◆ Data records
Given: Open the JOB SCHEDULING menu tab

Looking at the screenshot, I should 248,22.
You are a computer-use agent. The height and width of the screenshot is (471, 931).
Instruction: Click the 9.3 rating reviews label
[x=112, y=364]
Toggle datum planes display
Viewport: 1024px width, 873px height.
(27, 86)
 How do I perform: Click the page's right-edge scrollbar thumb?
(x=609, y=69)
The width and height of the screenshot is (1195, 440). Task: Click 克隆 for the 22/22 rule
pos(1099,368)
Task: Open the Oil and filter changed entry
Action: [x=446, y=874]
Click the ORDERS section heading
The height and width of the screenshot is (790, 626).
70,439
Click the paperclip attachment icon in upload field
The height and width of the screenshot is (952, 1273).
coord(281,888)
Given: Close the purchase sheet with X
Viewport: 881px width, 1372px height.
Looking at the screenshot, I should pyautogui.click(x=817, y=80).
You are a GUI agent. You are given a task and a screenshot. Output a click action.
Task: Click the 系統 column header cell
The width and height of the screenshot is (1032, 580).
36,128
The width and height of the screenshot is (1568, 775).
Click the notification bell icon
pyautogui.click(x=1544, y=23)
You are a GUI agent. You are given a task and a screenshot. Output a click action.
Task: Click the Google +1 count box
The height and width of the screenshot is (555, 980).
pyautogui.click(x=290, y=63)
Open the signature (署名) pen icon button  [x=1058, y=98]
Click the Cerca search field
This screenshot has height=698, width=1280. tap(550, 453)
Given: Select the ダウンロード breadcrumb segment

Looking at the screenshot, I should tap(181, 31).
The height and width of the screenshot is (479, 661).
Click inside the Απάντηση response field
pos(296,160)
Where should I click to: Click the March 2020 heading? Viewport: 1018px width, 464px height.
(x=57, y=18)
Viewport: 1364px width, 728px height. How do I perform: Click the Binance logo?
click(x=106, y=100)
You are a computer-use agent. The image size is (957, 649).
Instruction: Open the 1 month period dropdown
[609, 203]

◆ Activity
Include in the answer nothing but an exact repetition of the lines from the one with "You are a computer-use agent. The image" through the end of the material.

◆ Exercise solution
You are a computer-use agent. The image size is (957, 649).
Instruction: Open the 1 month period dropdown
[609, 203]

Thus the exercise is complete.